Garcia and Larrazabal, who briefly held the clubhouse lead, are tied third, two shots adrift of Hansen, along with four others including Race to Dubai champion Tommy Fleetwood.

Morikawa ended up with four-under 68 to be tied ninth.

World No.5 Norwegian Viktor Hovland, who finished tied for fourth at the Abu Dhabi HSBC Golf Championship last week, is tied ninth.

Meanwhile, two-time Dubai champion Rory McIlroy began well before tapering off towards the end to finish at one-under to be tied 46th.

India’s Shubhankar Sharma, who had a dream run in Abu Dhabi, finishing tied for second, a career-high finish in a Rolex Series, had to settle for par after going toe-to-toe with pace setter Morikawa.

Reigning champion Englishman Paul Casey, who won by four strokes over South African Brandon Stone last year, shot a two-under to be tied 27th.

China’s Haotong Li, who sensationally beat McIlroy by a shot back in 2018, slipped to tied 71st after briefly holding second spot behind Morikawa.

Coming back to Hansen, the Dane didn’t put a foot wrong on the day, reeling off seven birdies. Teeing off with fellow Dane and 2018 Ryder Cup-winning captain Thomas Bjorn, and Frenchman Victor Perez, Hansen stormed ahead with successive birdies from two to five. He also sunk consecutive birdies on the par-5 10th and par-3 11th and had another birdie on the par-5 13th. Hansen could have ended up being eight-under but was unable to convert a birdie on the par-5 18th after pitching it to less than 10 feet.

“It was pretty good. I kept the ball in play. I didn’t drive it that well but I putted fantastic,” Hansen said after his round.

Hansen admitted he felt relaxed heading into the season in the knowledge that he won towards the end of last season.

“I’m a bit more relaxed and have a bit more belief in myself. But I still have to play pretty good golf to play here in 2023. So, just trying to do my best,” he added.

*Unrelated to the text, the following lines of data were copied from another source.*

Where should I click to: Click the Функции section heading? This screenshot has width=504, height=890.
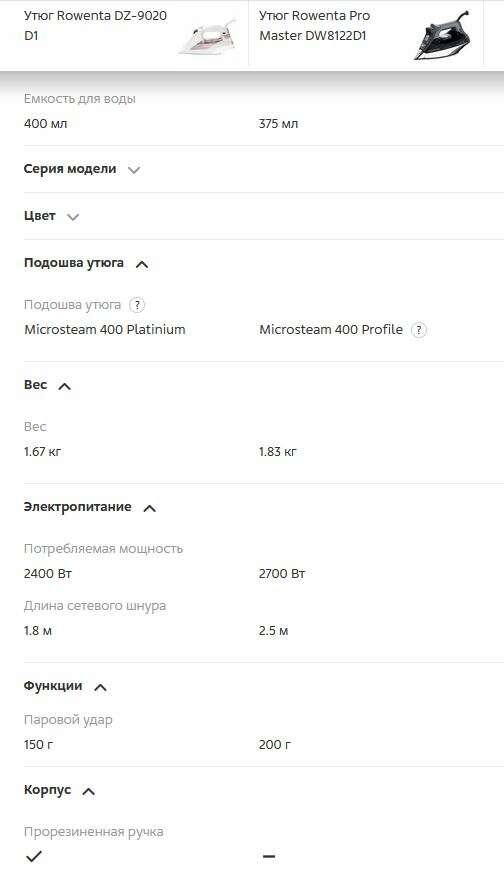pos(53,686)
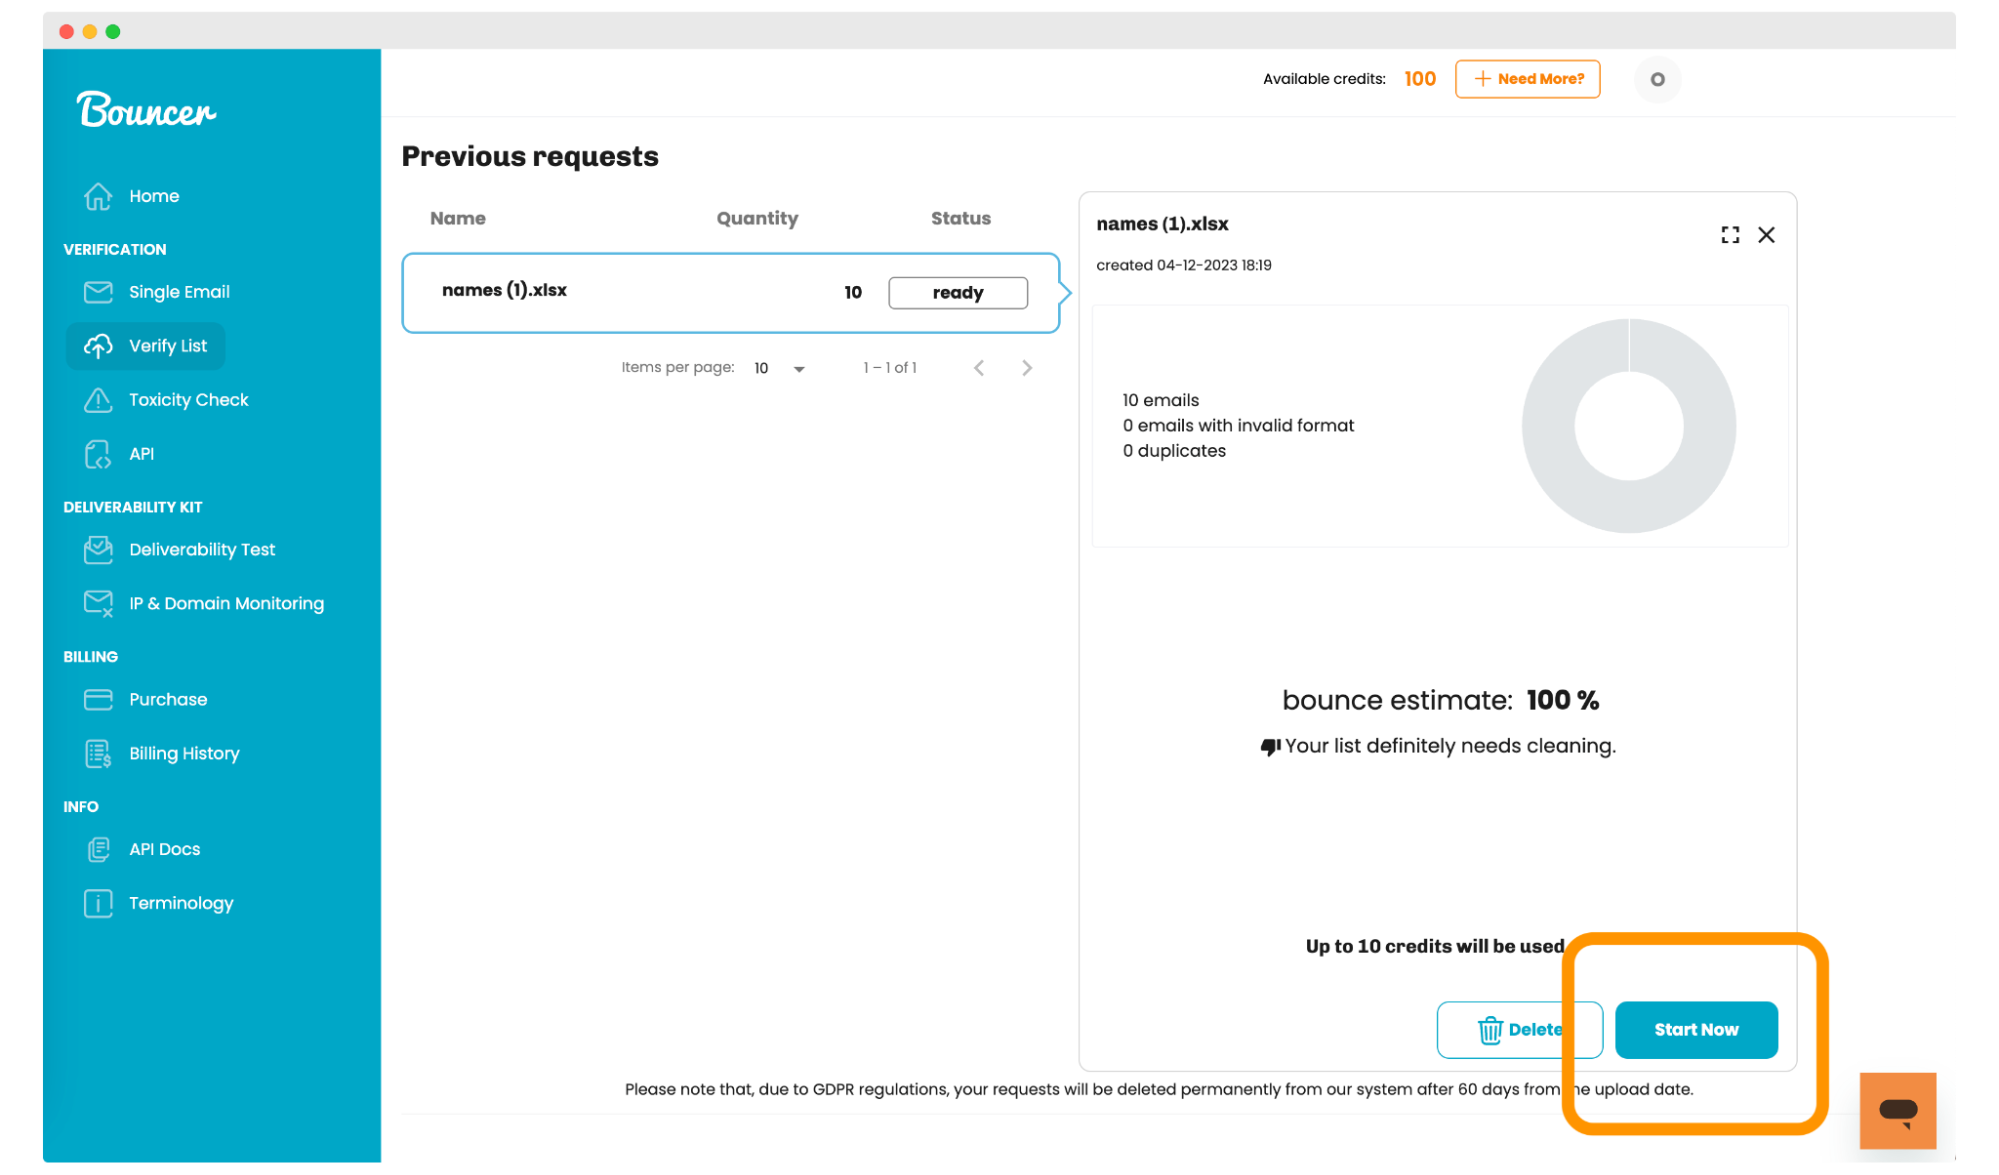The image size is (1999, 1175).
Task: Open the Home menu item
Action: coord(152,196)
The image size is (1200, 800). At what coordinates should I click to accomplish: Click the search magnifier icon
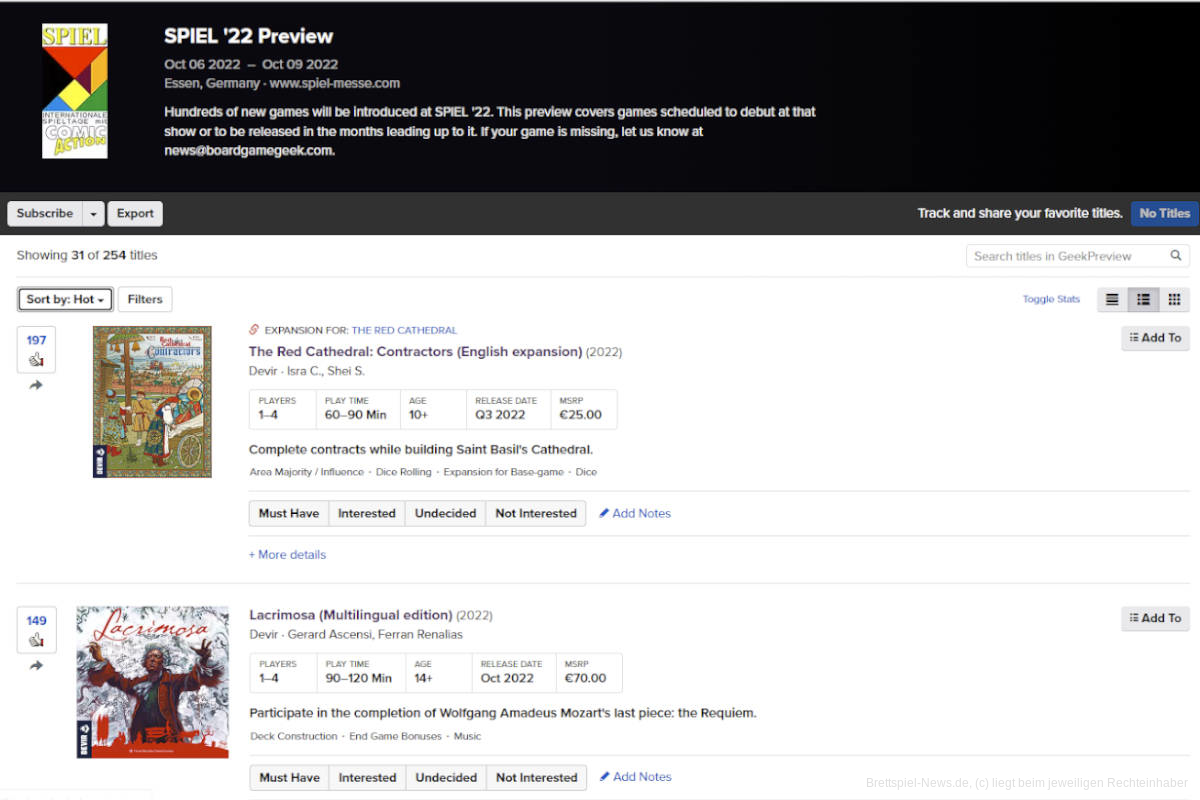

Meanwhile, teeing off from the 10th along with Morikawa and Bernd Wiesberger, McIlroy had a great start and was three-under through five holes, including a neat birdie putt which he sank from 38 feet on the par-3 11th, his first birdie of the day.

But McIlroy was to close out his front nine with a bogey on the par-5 18th to take the turn at 35. He managed to recover that with a birdie on the par-4 first. But then, McIlroy was unable to build on that one following bogeys on the par-4 second and the par-3 seventh.

“I started well and hit the ball nicely,” McIlroy said about his start to the day.

“I thought I hit the ball nicely most of the day. There were a couple of loose shots in there. I got away with a tee shot on 17. I feel like I bogeyed three of the easiest holes on the course, 18, 2 and 7. A couple of bad decisions or mental mistakes and then maybe made a couple of bad swings in there as well,” he added.

Morikawa was disappointed with how his round ended after starting so well.

“It was a disappointing finish but I’ve been working Monday through Wednesday, even late after the Pro-Am trying to figure things out. When you are thinking about so much, you always have to remember to go play golf. I’m happy with four-under. Not thrilled, but to see just some things that I’ve been working on just show up on the course was really nice,” said Morikawa.